Simone Veil et Antoine, entre livres et souvenirs

Le 26 avril 2019, Jean Veil, fils de Simone Veil et d’Antoine Veil, a annoncé à Cambremer  (Calvados) que les livres de ses parents allaient être légués à la bibliothèque de la commune, où ils avaient une maison.

« Je n’ai pas eu les larmes aux yeux au Panthéon, au moment où me parents y rentraient. Mais j’ai du mal à les retenir aujourd’hui », confiait Jean Veil, fils de Simone.

La bibliothèque de la famille de Simone Veil léguée à Cambremer

Photo de Jean Veil, regardant vers le haut sur la plaque, s’est remémoré se souvenirs «  de bonheur parfait » à Cambremer, dans leur maison de vacances.

C’est avec émotion et pudeur que Jean Veil, fils de Simone et d’Antoine Veil est revenu à Cambremer (Calvados) le 26 avril 2019, où ses parents venaient régulièrement en week-end et en vacances depuis 1965.

Les souvenirs familiaux, «  les moments les plus merveilleux de ma vie », se sont réveillés en arrivant dans la petite commune du pays d’Auge. «  Il fait beau, ça ma rappelle ma jeunesse, des images de bonheur au temps où mon frère, Nicolas, vivait encore.
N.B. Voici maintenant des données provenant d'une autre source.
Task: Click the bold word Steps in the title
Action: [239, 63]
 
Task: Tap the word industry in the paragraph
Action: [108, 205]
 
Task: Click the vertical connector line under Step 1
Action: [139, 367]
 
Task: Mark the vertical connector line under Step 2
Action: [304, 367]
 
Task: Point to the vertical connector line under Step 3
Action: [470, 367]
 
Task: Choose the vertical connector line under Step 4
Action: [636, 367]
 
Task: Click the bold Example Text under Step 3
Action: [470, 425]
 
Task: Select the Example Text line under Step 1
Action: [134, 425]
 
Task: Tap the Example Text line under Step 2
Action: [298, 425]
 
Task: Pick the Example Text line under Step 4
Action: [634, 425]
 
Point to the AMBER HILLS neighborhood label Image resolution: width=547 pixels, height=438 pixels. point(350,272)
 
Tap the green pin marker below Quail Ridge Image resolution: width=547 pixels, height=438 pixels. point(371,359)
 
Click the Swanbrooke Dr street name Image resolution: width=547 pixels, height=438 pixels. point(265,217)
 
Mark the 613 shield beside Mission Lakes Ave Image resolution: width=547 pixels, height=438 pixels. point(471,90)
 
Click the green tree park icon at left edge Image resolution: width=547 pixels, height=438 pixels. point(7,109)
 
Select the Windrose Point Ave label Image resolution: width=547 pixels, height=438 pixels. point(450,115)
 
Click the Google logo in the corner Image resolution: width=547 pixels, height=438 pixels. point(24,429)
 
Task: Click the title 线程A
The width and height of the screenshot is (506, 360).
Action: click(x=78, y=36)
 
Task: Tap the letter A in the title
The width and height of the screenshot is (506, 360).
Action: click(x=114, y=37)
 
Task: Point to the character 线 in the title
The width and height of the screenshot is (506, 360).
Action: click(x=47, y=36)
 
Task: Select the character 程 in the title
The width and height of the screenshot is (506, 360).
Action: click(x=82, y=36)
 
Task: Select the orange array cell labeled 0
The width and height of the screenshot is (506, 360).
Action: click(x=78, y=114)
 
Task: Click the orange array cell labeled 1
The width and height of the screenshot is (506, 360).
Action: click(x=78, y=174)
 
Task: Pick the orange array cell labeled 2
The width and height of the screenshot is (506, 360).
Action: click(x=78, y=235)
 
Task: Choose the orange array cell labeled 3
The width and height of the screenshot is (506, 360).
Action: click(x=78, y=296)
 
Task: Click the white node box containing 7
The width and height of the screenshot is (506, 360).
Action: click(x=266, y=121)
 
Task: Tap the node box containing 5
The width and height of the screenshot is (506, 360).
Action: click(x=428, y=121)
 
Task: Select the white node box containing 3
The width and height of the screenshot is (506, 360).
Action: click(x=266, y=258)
Dans les dernières années, mon père continuait à venir beaucoup, ma mère moins, car elle était fatiguée. Maman aimait s’occuper de son jardin, j’ai encore des photos d’elle taillant ses rosiers. Elle a aussi écrit son autobiographie, Une vie, pendant l’été 2005 ou 2006. »

Plus de 5000 livres.

Alors qu’une plaque au nom de Simone et Antoine Veil a été dévoilée sur le frontispice de la bibliothèque intercommunale. Jean Veil a annoncé que les livres que possédaient ses parents avaient été légués à l’établissement culturel. «  Lorsque mes parents sont décédés et que nous avons eu à régler les questions de successions, nous nous sommes demandé ce que nous allions faire avec les livres. Nos parents lisaient beaucoup, c’était très important pour eux. Je me demandais toujours comment maman arrivait à avoir tout lu avant nous, malgré son emploi du temps. Elle préférait les romans et les essais, mon père, les livres d’histoire ».

Ce don est apparu comme une évidence. «  Les livres n’étaient pas étrangers au choix de venir vivre à Cambremer. Quand mes parents ont trouvé la maison, ils nous ont expliqué qu’ils avaient trouvé un endroit formidable, là où vivait Madame de Cambremer, personnalité essentiel de Marcel Proust dans à la recherche du temps perdu. »

Pour l’heure, seuls quelques-uns de ces précieux tomes sont visibles dans la petite bibliothèque, le reste des livres sont conservés dans un endroit sûr, où ils ne risquent pas d’être abimés. Un projet de tiers lieu à Cambremer est à l’étude d’où la bibliothèque bénéficierait de plus de place, pour créer une exposition à la hauteur du fonds Veil. Car c’est un peu de leur âme qui restera nichée dans ces livres, au cœur du Pays d’Auge.

Merveilleux souvenirs en famille

Photo de Jean Veil écoutant des enfants chanter en son honneur.

Tout le monde présent dans la cour de l’école a salué avec respect le parcours de Simone Veil, et notamment son combat pour le droit des femmes. «  Grâce à Simone Veil, j’ai pu m’émanciper de deux tutelles : celles de mon père, et celle de mon mari » a rappelé une bénévole de l’association Plaisir de lire. Son désir d’humaniser le monde en œuvrant pour la mémoire de la Shoah, la réconciliation de la France et de l’Allemagne, puis la construction de l’Europe  et son engagement pour la paix ont été applaudis.

Mes parents lisaient beaucoup. Je vous invite, les enfants, à lire la plus possible, leur a conseillé Jean Veil.

Madame le maire évoque «  On les croisait souvent au marché ou à une terrasse de café. Les passants les saluaient naturellement, timidement, sans vouloir les importuner »

« J’aime Cambremer, j’aime ses habitants, je vous aime tous » a conclu Jean Veil, avant d’être entouré par tous les enfants de l’école qui venaient de vivre, sans s’en rendre compte un moment historique.